* START *

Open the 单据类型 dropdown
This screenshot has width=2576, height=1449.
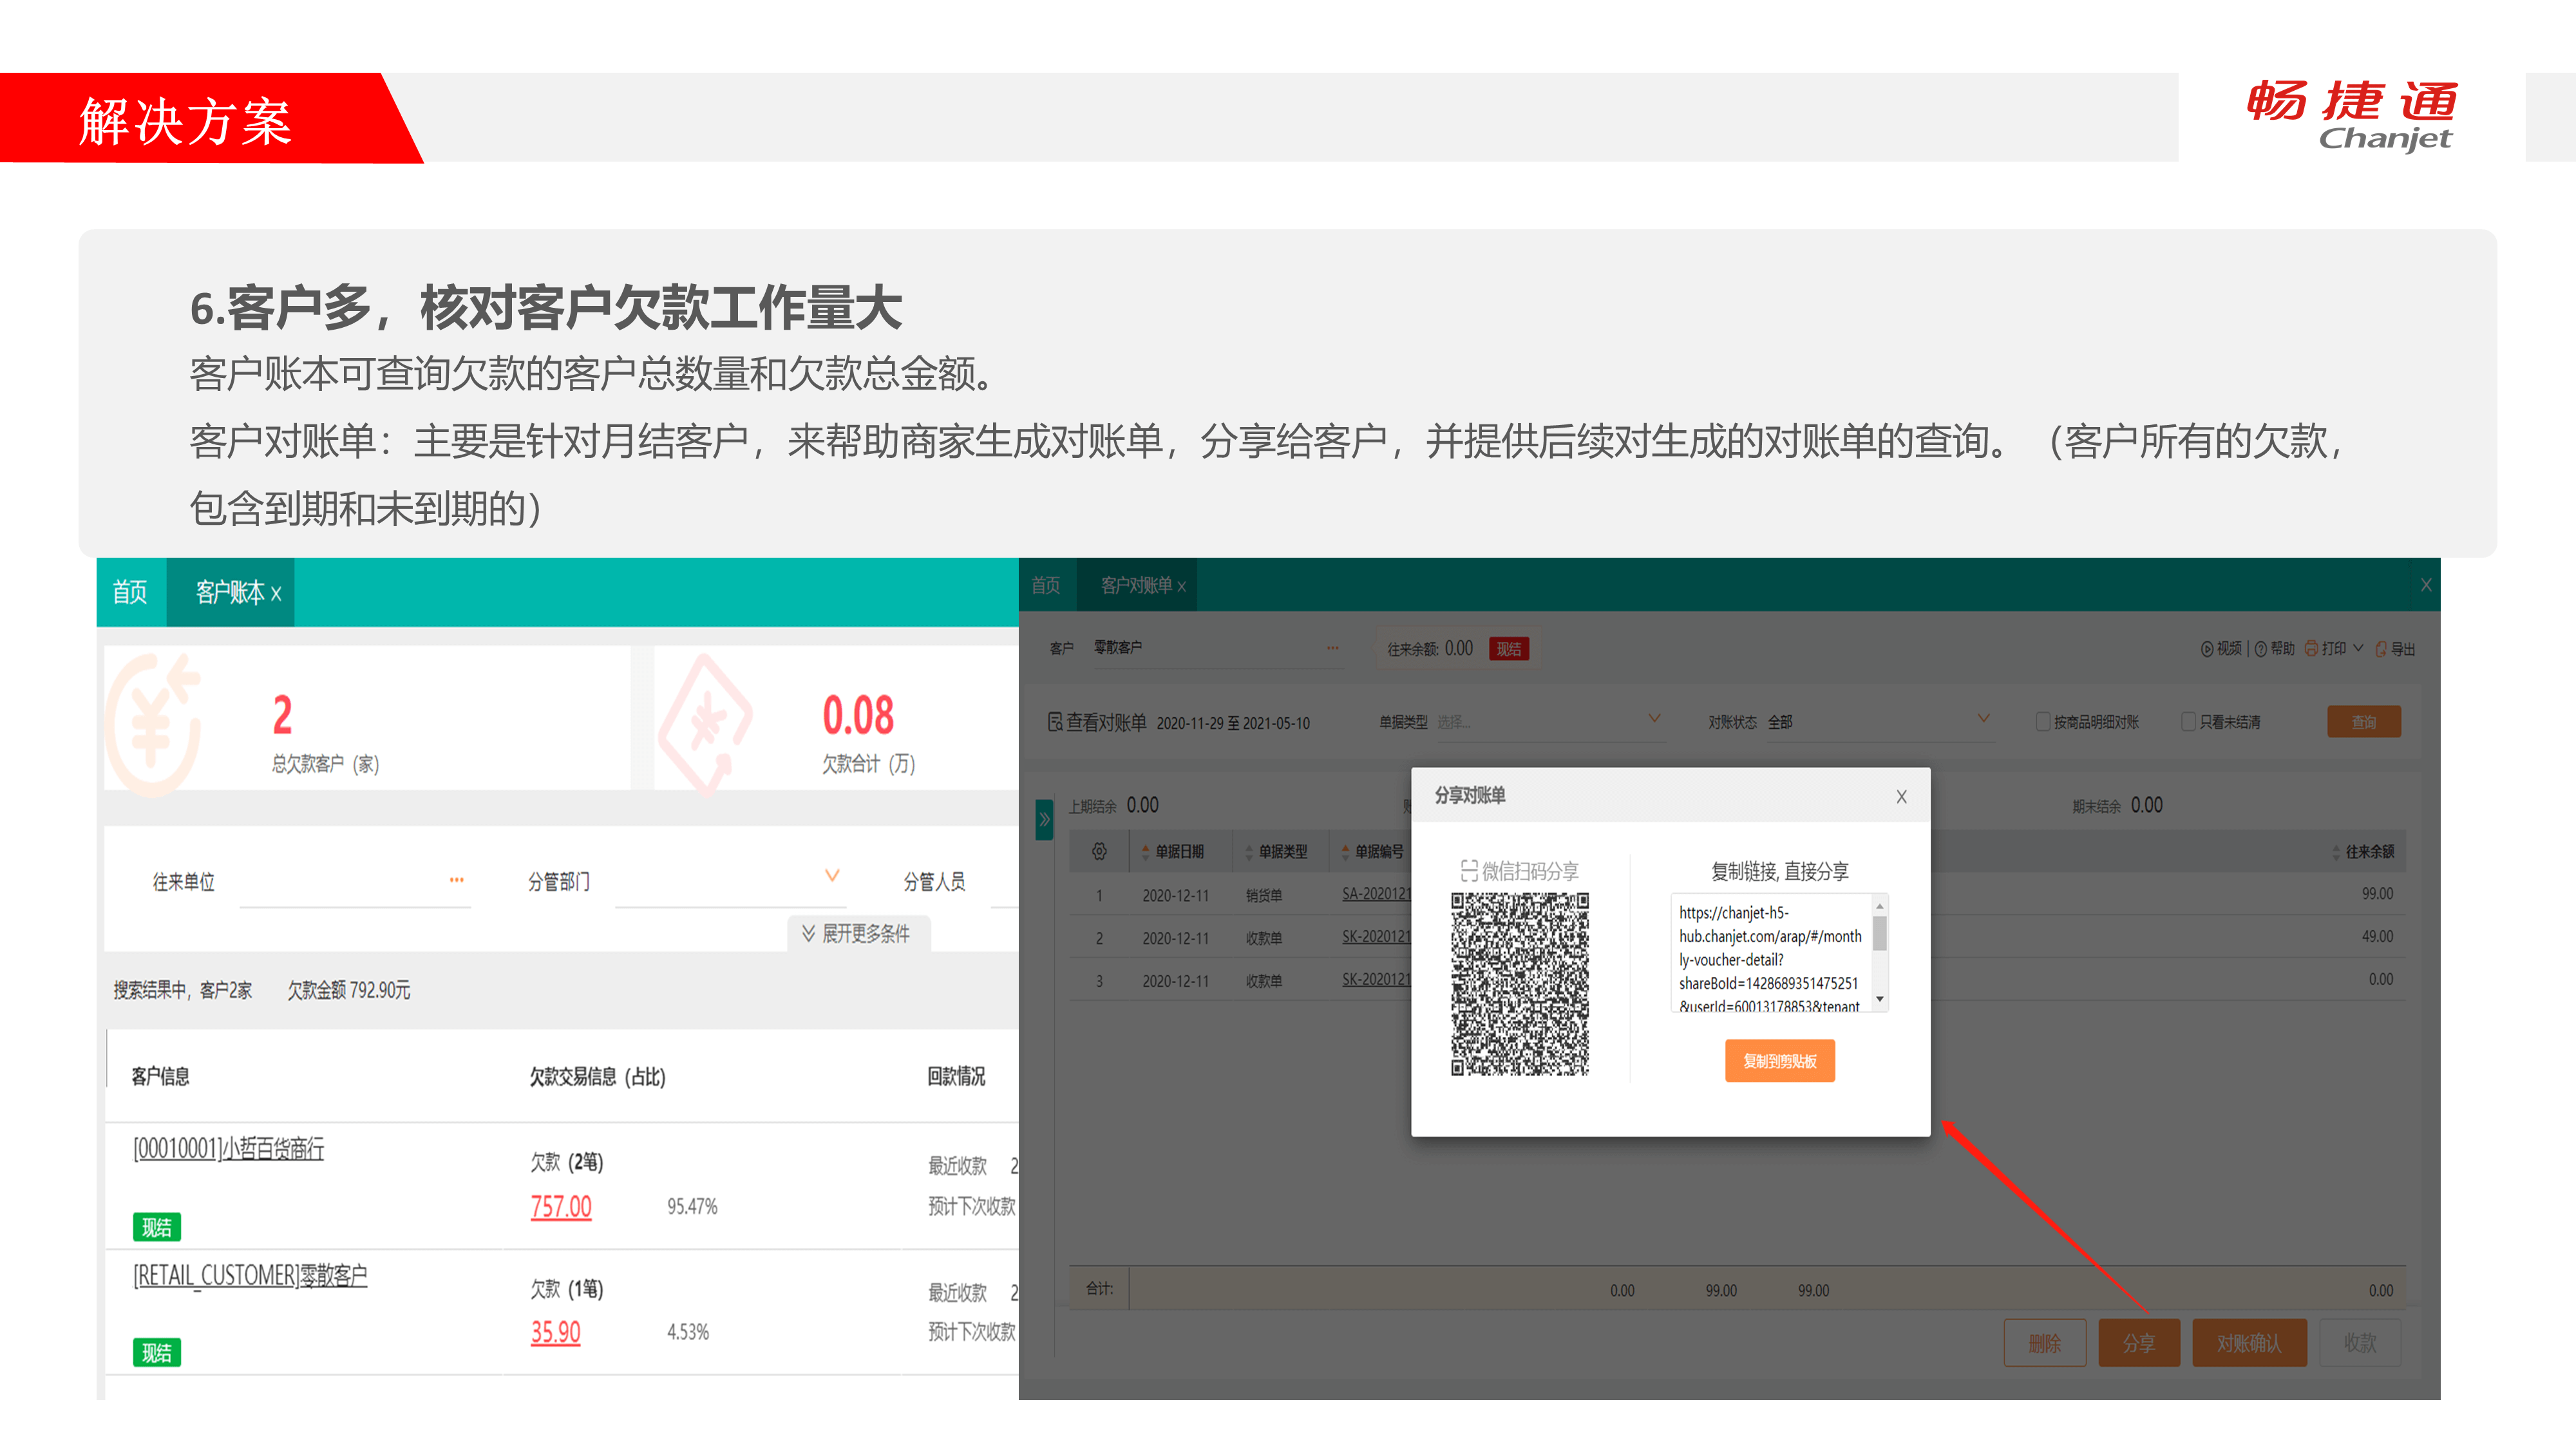tap(1654, 719)
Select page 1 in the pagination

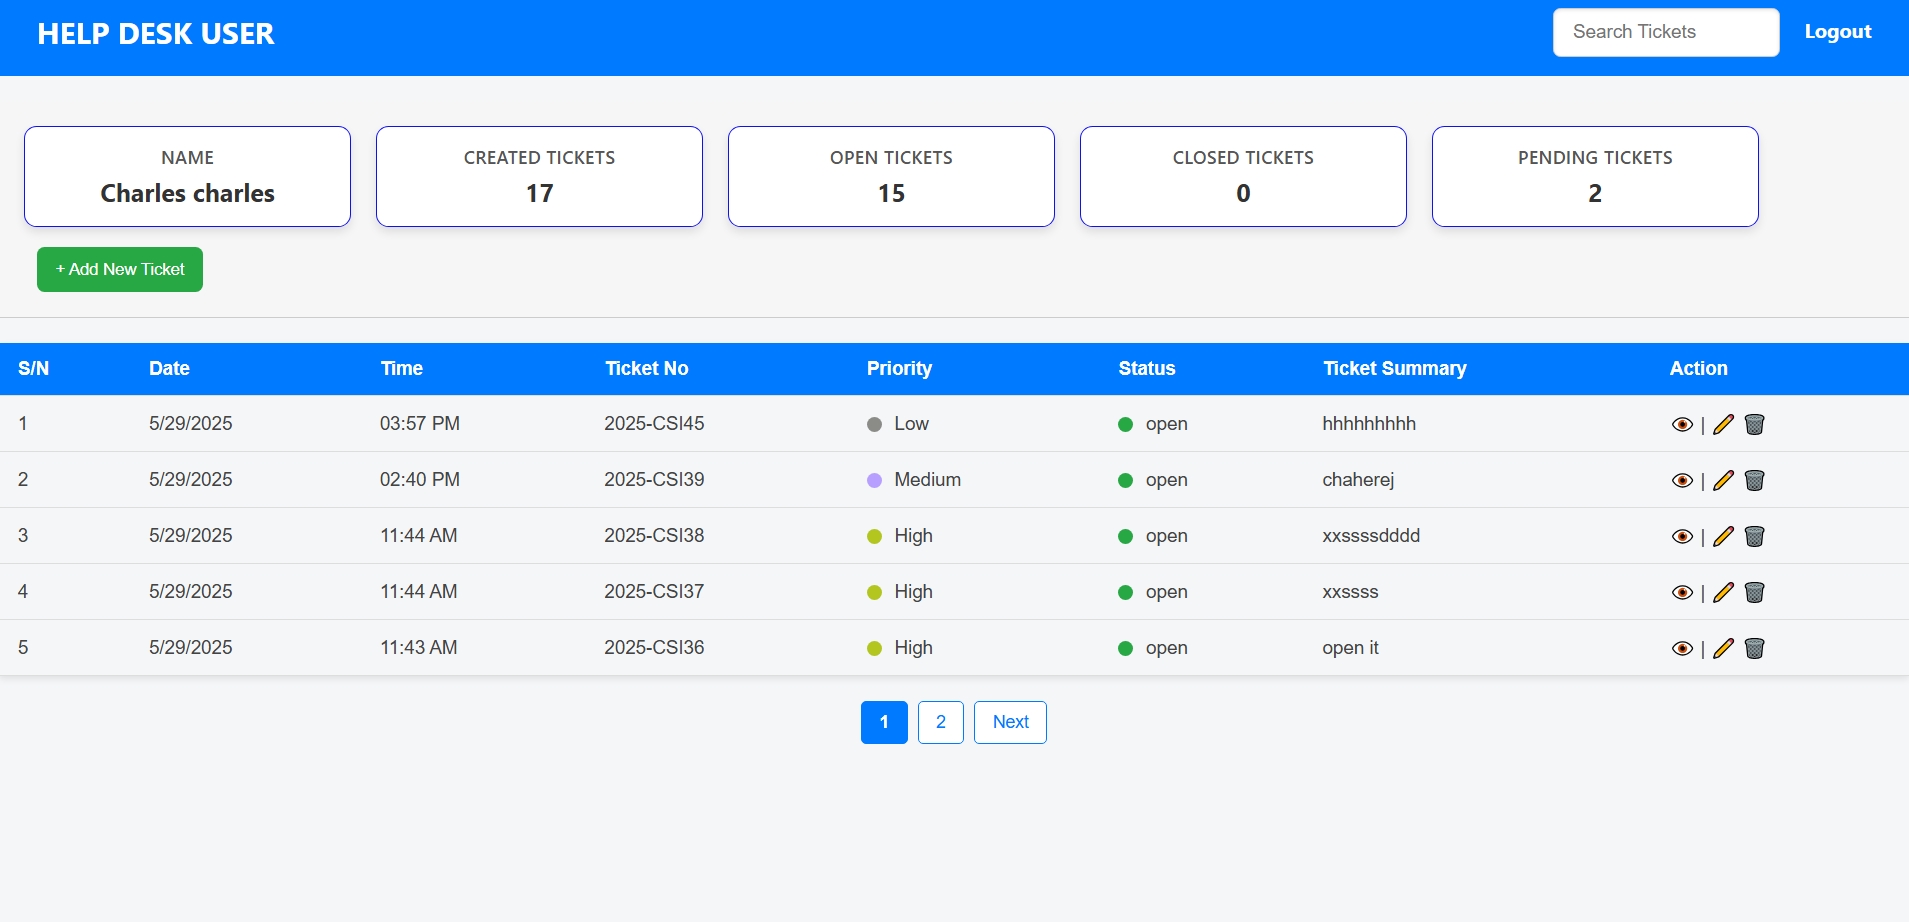(884, 722)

* END *

__Task directions__:
Present the lines of the entries above as a Markdown table with the columns Row and Line, giving each line its number and omitting blank lines. Leave the pictures out of the answer.

__The response__:
| Row | Line |
|---|---|
| 1 | Open the 单据类型 dropdown |
| 2 | This screenshot has width=2576, height=1449. |
| 3 | tap(1654, 719) |
| 4 | Select page 1 in the pagination |
| 5 | (884, 722) |